ABOUT THIS EXERCISE
Emit the entire listing verbatim.
□ □ □ □ □ □ □
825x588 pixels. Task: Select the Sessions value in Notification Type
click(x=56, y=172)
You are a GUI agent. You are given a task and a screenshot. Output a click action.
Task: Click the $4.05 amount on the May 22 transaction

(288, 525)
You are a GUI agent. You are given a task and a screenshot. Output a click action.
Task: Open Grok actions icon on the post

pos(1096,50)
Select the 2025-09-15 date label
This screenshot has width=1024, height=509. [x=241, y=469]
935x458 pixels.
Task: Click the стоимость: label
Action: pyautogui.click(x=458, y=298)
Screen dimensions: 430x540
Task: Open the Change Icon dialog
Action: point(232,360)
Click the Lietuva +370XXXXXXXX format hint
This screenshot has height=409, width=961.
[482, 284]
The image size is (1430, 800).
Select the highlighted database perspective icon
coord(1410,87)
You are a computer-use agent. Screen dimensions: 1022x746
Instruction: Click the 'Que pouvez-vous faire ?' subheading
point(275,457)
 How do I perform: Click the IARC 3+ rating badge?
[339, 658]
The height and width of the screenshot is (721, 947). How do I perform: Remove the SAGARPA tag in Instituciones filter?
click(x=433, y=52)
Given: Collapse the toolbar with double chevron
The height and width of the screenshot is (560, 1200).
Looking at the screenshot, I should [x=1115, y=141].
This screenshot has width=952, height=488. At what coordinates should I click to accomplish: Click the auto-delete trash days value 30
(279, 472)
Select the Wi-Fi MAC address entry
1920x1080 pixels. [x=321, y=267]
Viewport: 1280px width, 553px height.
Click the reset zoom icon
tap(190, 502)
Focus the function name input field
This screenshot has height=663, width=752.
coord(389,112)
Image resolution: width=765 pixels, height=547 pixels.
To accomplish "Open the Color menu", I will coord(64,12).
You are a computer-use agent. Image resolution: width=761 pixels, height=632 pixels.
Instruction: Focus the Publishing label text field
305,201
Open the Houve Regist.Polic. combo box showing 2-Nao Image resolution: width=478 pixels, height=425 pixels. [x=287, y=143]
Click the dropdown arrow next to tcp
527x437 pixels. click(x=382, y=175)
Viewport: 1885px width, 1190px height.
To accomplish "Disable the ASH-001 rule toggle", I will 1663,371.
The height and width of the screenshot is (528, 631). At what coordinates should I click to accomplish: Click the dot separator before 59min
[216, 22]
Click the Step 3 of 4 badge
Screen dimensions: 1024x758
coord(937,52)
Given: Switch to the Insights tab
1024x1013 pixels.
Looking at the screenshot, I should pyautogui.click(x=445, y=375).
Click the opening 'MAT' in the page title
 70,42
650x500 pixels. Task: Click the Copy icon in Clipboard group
□ □ □ □ □ □ □
SOLUTION TO THIS EXERCISE
825x588 pixels. Task: Select the Sessions value in Notification Type
click(x=56, y=172)
You are a GUI agent. You are given a task and a screenshot. Output a click action.
Task: Click the $4.05 amount on the May 22 transaction

(288, 525)
You are a GUI agent. You are given a task and a screenshot. Output a click action.
Task: Open Grok actions icon on the post

pos(1096,50)
Select the 2025-09-15 date label
This screenshot has width=1024, height=509. [x=241, y=469]
935x458 pixels.
Task: Click the стоимость: label
Action: pyautogui.click(x=458, y=298)
Screen dimensions: 430x540
Task: Open the Change Icon dialog
Action: point(232,360)
Click the Lietuva +370XXXXXXXX format hint
This screenshot has height=409, width=961.
[482, 284]
The image size is (1430, 800).
Select the highlighted database perspective icon
coord(1410,87)
You are a computer-use agent. Screen dimensions: 1022x746
Instruction: Click the 'Que pouvez-vous faire ?' subheading
point(275,457)
 How do I perform: Click the IARC 3+ rating badge?
[339, 658]
The height and width of the screenshot is (721, 947). How do I perform: Remove the SAGARPA tag in Instituciones filter?
click(x=433, y=52)
Given: Collapse the toolbar with double chevron
The height and width of the screenshot is (560, 1200).
Looking at the screenshot, I should [x=1115, y=141].
This screenshot has width=952, height=488. At what coordinates should I click to accomplish: Click the auto-delete trash days value 30
(279, 472)
Select the Wi-Fi MAC address entry
1920x1080 pixels. [x=321, y=267]
Viewport: 1280px width, 553px height.
Click the reset zoom icon
tap(190, 502)
Focus the function name input field
This screenshot has height=663, width=752.
coord(389,112)
Image resolution: width=765 pixels, height=547 pixels.
To accomplish "Open the Color menu", I will coord(64,12).
You are a computer-use agent. Image resolution: width=761 pixels, height=632 pixels.
Instruction: Focus the Publishing label text field
305,201
Open the Houve Regist.Polic. combo box showing 2-Nao Image resolution: width=478 pixels, height=425 pixels. [x=287, y=143]
Click the dropdown arrow next to tcp
527x437 pixels. click(x=382, y=175)
Viewport: 1885px width, 1190px height.
To accomplish "Disable the ASH-001 rule toggle", I will 1663,371.
The height and width of the screenshot is (528, 631). At what coordinates should I click to accomplish: Click the dot separator before 59min
[216, 22]
Click the Step 3 of 4 badge
Screen dimensions: 1024x758
coord(937,52)
Given: Switch to the Insights tab
1024x1013 pixels.
Looking at the screenshot, I should pyautogui.click(x=445, y=375).
Click the opening 'MAT' in the page title
 70,42
650x500 pixels. Task: Click the Copy icon in Clipboard group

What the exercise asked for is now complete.